- Theatrical release poster
- Directed by: Jan Komasa
- Written by: Jan Komasa
- Produced by: Jerzy Kapuściński
- Starring: Jakub Gierszał
- Cinematography: Radosław Ładczuk
- Edited by: Bartosz Pietras
- Music by: Michal Jacaszek
- Production companies: Mediabrigade; Odra-Film; Polski Instytut Sztuki Filmowej; Studio Filmowe Kadr;
- Distributed by: ITI Cinema
- Release dates: 12 February 2011 (Berlinale); 4 March 2011 (Poland);
- Running time: 110 minutes
- Country: Poland
- Language: Polish
- Budget: 6 million zł
- Box office: $7.2 million

= Suicide Room =

2011 Polish drama film by Jan Komasa

Suicide Room (Sala Samobójców) is a 2011 Polish drama thriller film written and directed by Jan Komasa, and starring Jakub Gierszał as a popular high school student whose life quickly deteriorates into ostracisation and depression.

The film premiered on 12 February 2011 at the 61st Berlin International Film Festival and received a wide release on 4 March 2011. It garnered positive reviews, and went on to win several awards, including best actor (Jakub Gierszał), best actress (Roma Gąsiorowska), best screenplay (Jan Komasa) and best film.

== Plot ==
Dominik Santorski is a popular but spoiled teenager, whose success-driven parents are out of touch with his life. At school, Dominik and his friends stumble upon a self-harm video while using his computer. Later, Dominik watches the rest of the video and leaves a comment for the poster.

While drinking at an after-prom party, a girl admits to lesbian experimentation. A classmate, Aleksander, dares the girl to kiss her female friend. She agrees as long as Aleksander agrees to kiss Dominik. The two girls comply, and Aleksander and Dominik as well. A video of the two boys kissing is posted to social media, and Dominik's friends appear to find it cool. Later, when Dominik and Aleksander spar at judo practice, Dominik becomes aroused. This event is relayed to social media, and people begin to harass Dominik online.

Dominik meets Sylwia, a suicidal girl who cuts herself and wears a mask, in an online chat group called "Sala Samobójców" (The Suicide Room).

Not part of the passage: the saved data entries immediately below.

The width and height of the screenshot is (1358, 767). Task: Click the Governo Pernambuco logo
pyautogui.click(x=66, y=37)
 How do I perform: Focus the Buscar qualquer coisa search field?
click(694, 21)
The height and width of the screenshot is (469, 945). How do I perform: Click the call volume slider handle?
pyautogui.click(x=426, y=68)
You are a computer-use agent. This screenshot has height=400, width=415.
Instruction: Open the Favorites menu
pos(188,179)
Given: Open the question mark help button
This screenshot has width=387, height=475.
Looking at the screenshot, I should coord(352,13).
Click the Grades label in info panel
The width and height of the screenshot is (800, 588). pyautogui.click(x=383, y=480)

Dominik begins skipping school to spend time online. When Dominik sees an online video showing shadow puppets named after him and Aleksander engaging in homosexual acts, he rampages through his room. Sylwia mocks his pain and encourages him to scare normal people. Dominik adopts an alternative look and takes his father's gun to school. When Aleksander approaches him with some friends after school, Dominik begins to take out his gun, but flees to his taxi.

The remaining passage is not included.